HTTP/1.1, which most REST APIs use, has head-of-line blocking: only one outstanding request per connection. Browsers work around this by opening multiple connections, but microservices doing this reintroduce TCP slow-start overhead. HTTP/2 solves this with multiplexing, but most REST implementations do not enable it.

Finally, REST is request-response: one request, one response, done. If you want to stream a large response or have the server push events, you bolt something on top - chunked transfer, Server-Sent Events, WebSockets - each with its own complexity.

gRPC addresses all of this systematically.

What gRPC Is

gRPC is a Remote Procedure Call framework. The idea is older than REST: instead of thinking about “resources” and “HTTP verbs,” you think about “calling a function on another machine.” The network is hidden behind what looks like a local function call.

gRPC was developed at Google, open-sourced in 2015, and is built on two technologies: Protocol Buffers for serialization and HTTP/2 for transport.

You define your API in a .proto file:

service UserService {
  rpc GetUser (GetUserRequest) returns (User);
  rpc ListUsers (ListUsersRequest) returns (stream User);
}

message GetUserRequest {
  int64 user_id = 1;
}

message User {
  int64 id = 1;
  string name = 2;
  string email = 3;
}

The protoc compiler takes this definition and generates client and server stub code in whatever language you choose - Go, Python, Java, Rust, C++, Node.js, and many others. The generated client code has a GetUser method you call like any local function. The generated server code has an interface you implement. The network, serialization, and HTTP/2 framing are completely invisible.

Protocol Buffers: Schema-First Binary Serialization

Protocol Buffers (protobuf) is Google’s language-neutral, platform-neutral, extensible mechanism for serializing structured data. Unlike JSON, it is binary and schema-first.

Each field has a number (the = 1, = 2 in the example) that is what actually goes on the wire. Field names are not serialized - only numbers. This makes the wire format compact. It also enables backward compatibility: if you add a new field to a message, old clients that don’t know about it simply ignore the unknown field number. If you remove a field, old clients that expected it get the default value (zero, empty string, etc.). As long as you never reuse a field number for a different type, old and new code can interoperate.

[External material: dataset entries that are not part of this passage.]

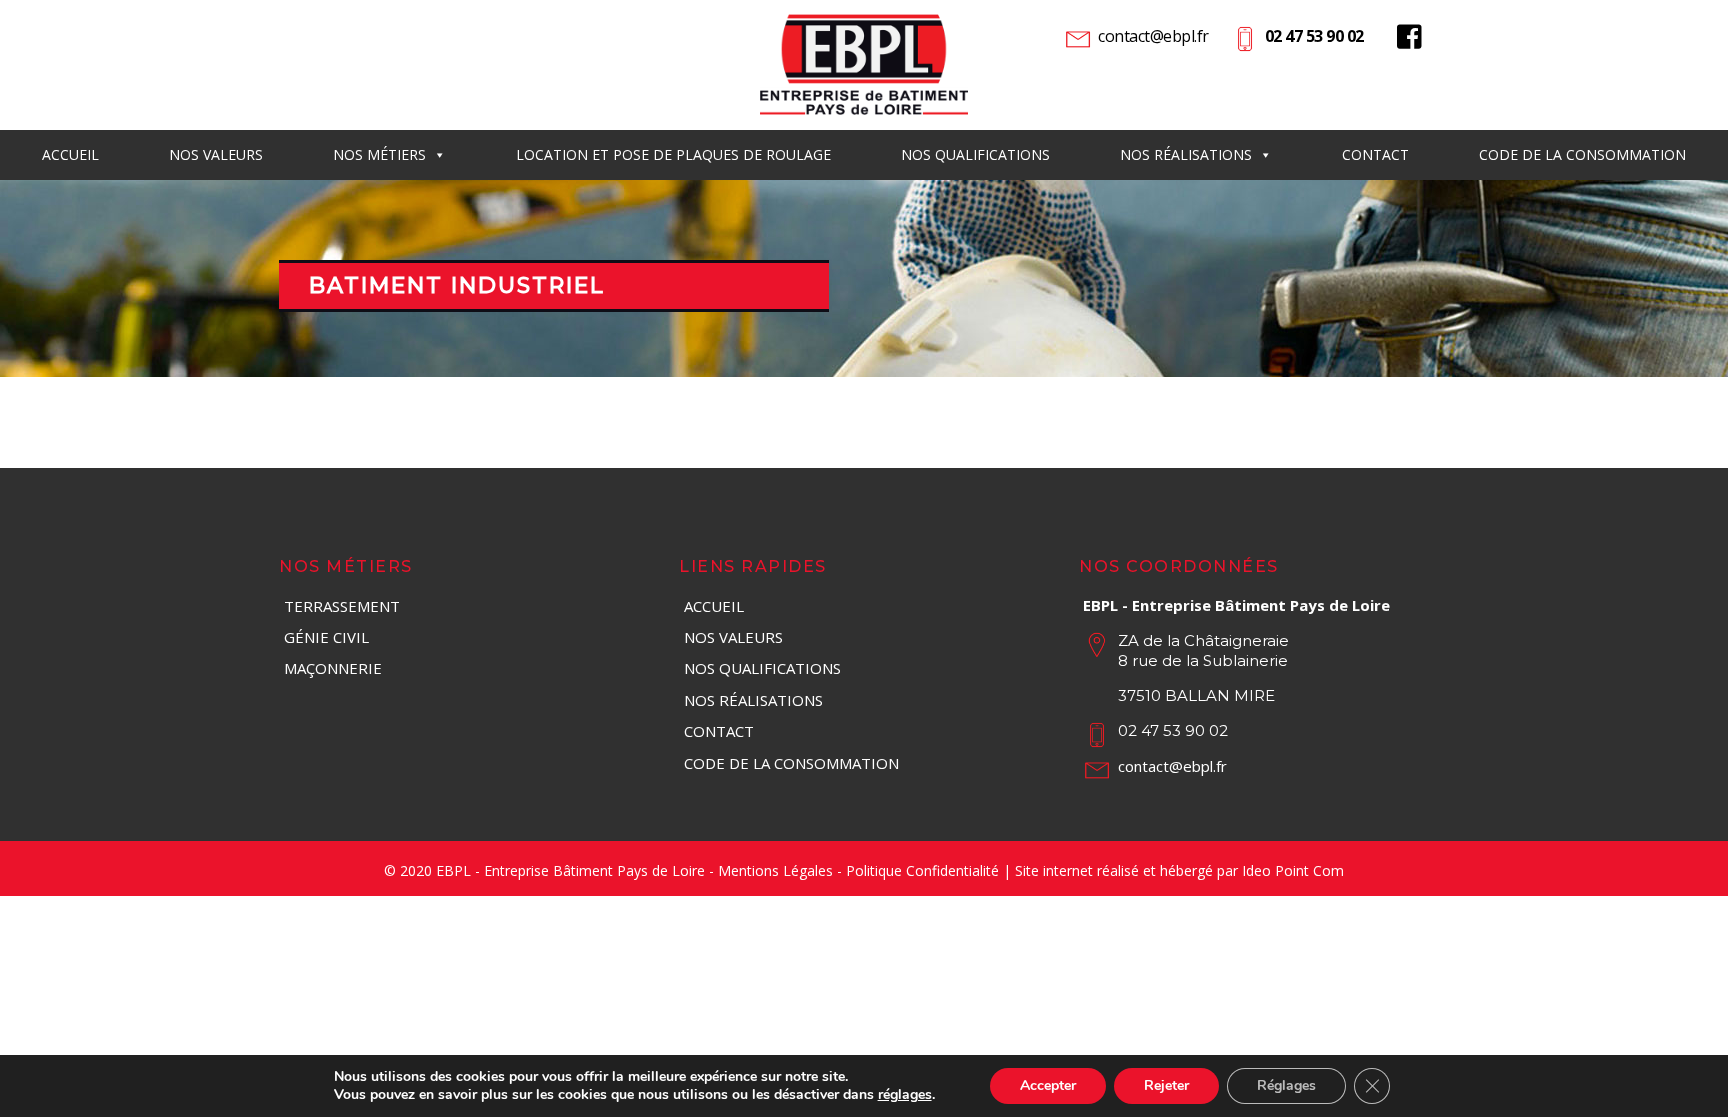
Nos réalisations (1186, 154)
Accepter (1048, 1085)
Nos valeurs (733, 637)
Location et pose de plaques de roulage (673, 154)
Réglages (1286, 1085)
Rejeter (1166, 1085)
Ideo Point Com (1293, 870)
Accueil (70, 154)
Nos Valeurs (216, 154)
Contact (1375, 154)
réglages (905, 1095)
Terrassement (342, 606)
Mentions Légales (775, 870)
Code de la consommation (1582, 154)
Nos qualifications (975, 154)
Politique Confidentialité (922, 870)
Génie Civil (326, 637)
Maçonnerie (333, 668)
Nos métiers (379, 154)
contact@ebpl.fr (1153, 36)
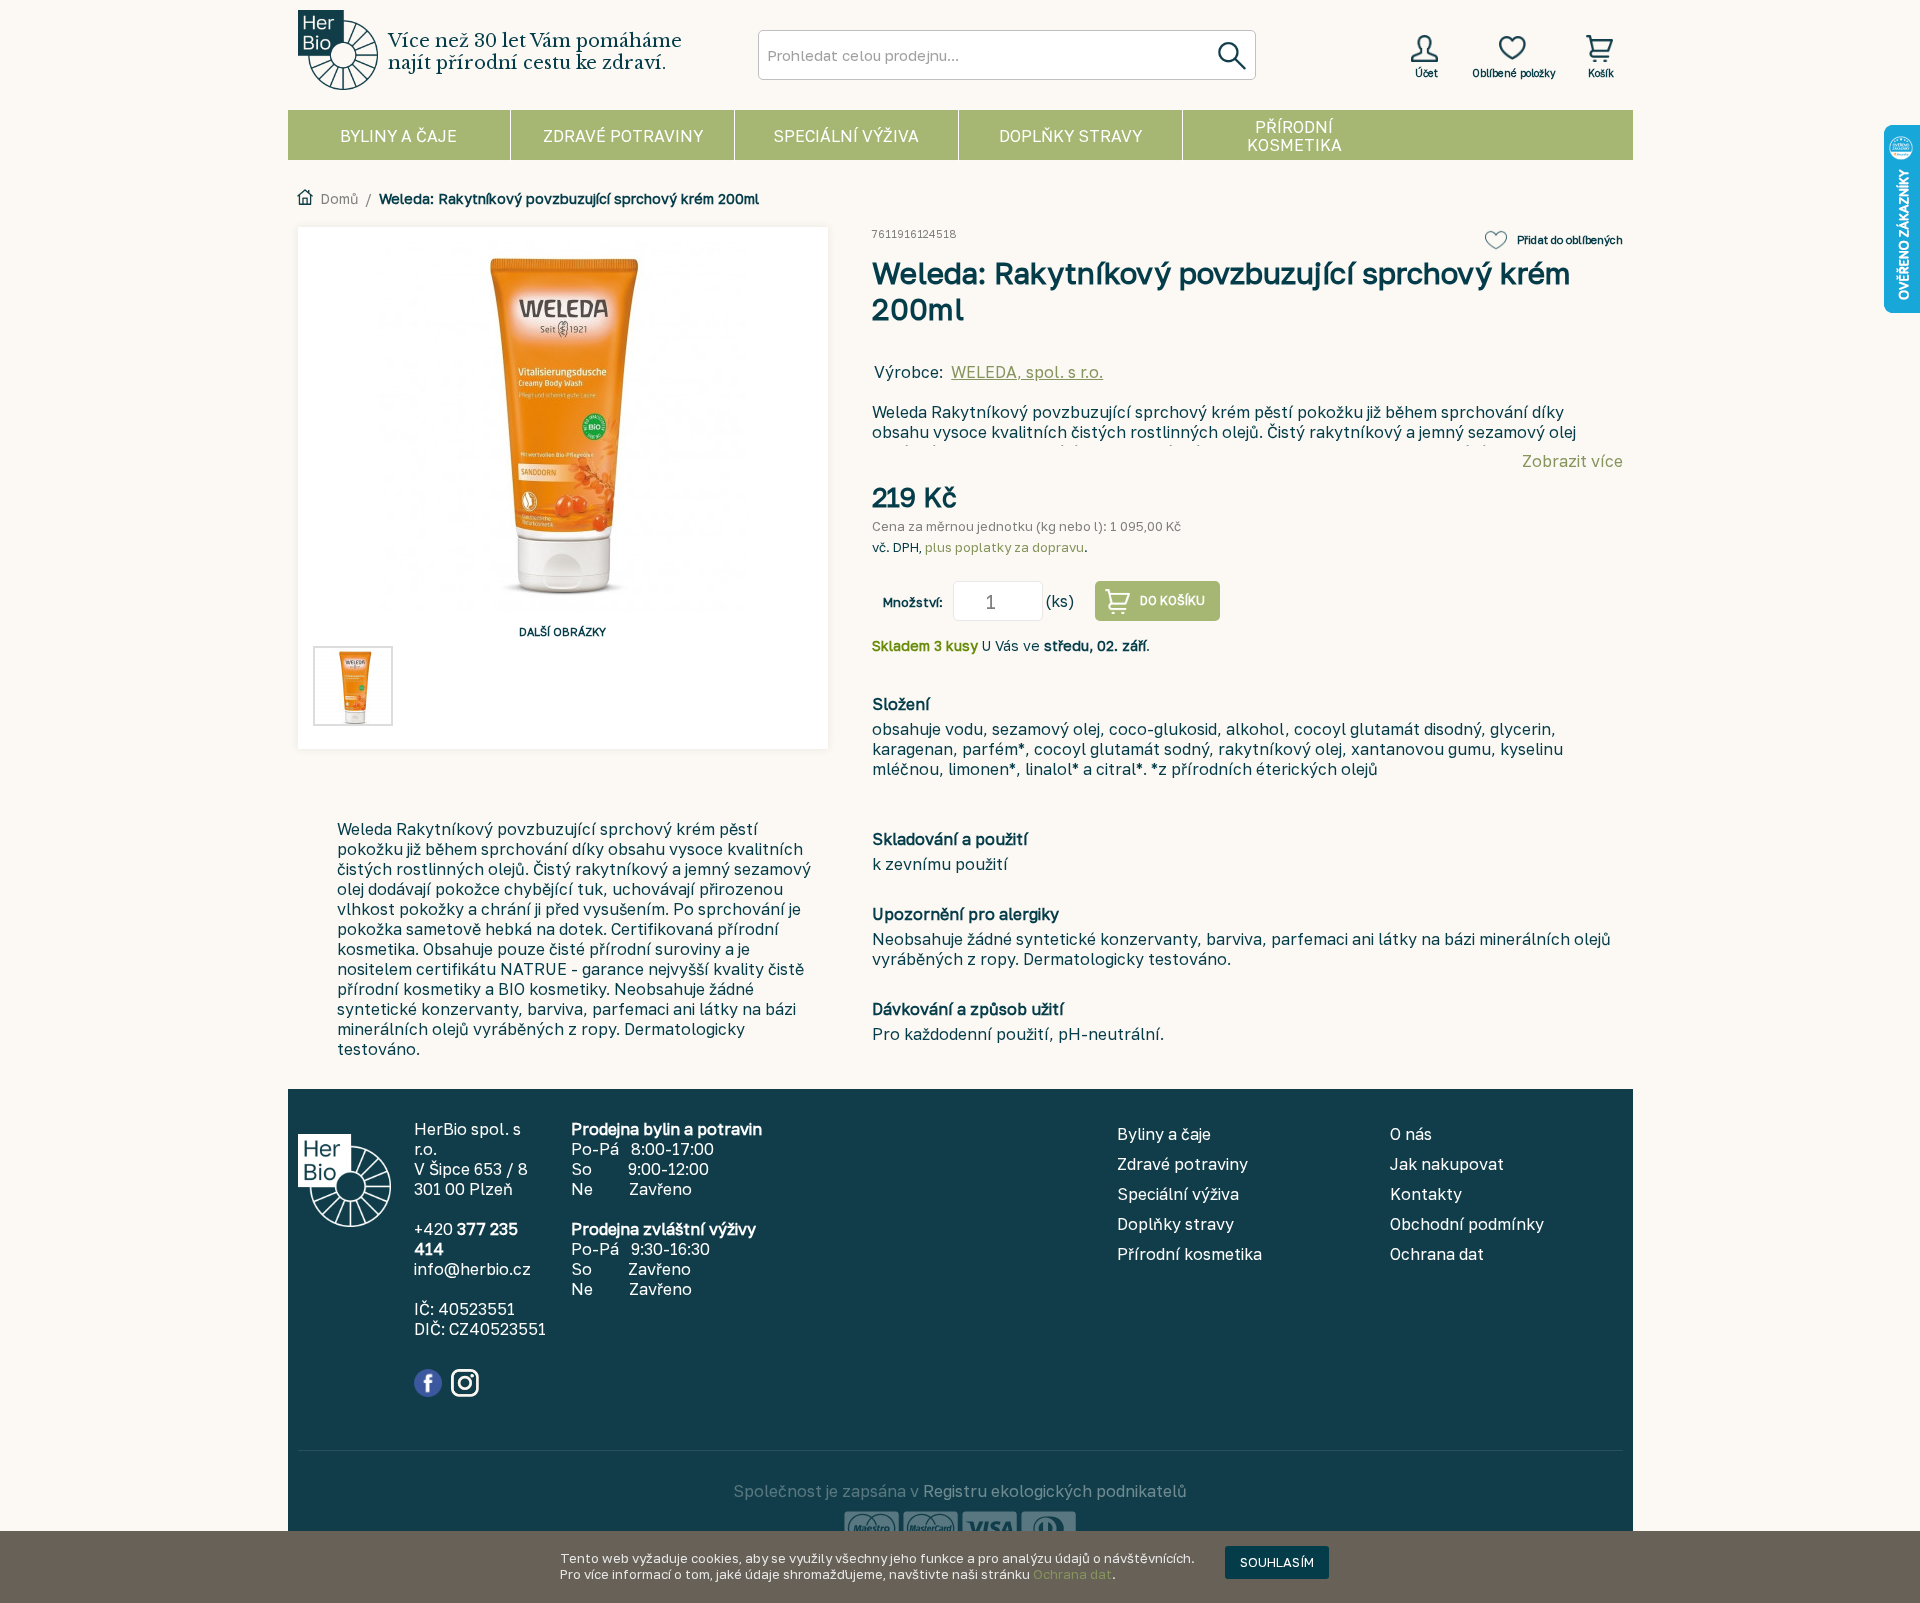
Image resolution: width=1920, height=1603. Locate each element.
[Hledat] (1231, 55)
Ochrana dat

The binary format is significantly smaller and faster to parse than JSON. Google’s own benchmarks show protobuf messages typically 3-10x smaller than equivalent JSON, and 20-100x faster to serialize and deserialize. For services making millions of calls per minute, this is meaningful CPU and bandwidth savings.

The schema is also a contract. If a service adds a required field and the client does not send it, the error surfaces at compile time (when you regenerate the client code) or at the schema validation layer - not as a mysterious null pointer exception in production.

HTTP/2: What It Unlocks

gRPC uses HTTP/2 as its transport, and this is not incidental. HTTP/2’s properties are precisely what make gRPC’s capabilities possible.

Multiplexing: multiple RPC calls can be in flight simultaneously over a single TCP connection. Unlike HTTP/1.1’s one-request-at-a-time constraint, HTTP/2 assigns each request to a numbered stream. Response frames for different streams interleave on the wire. A slow response on one call does not block fast responses on others.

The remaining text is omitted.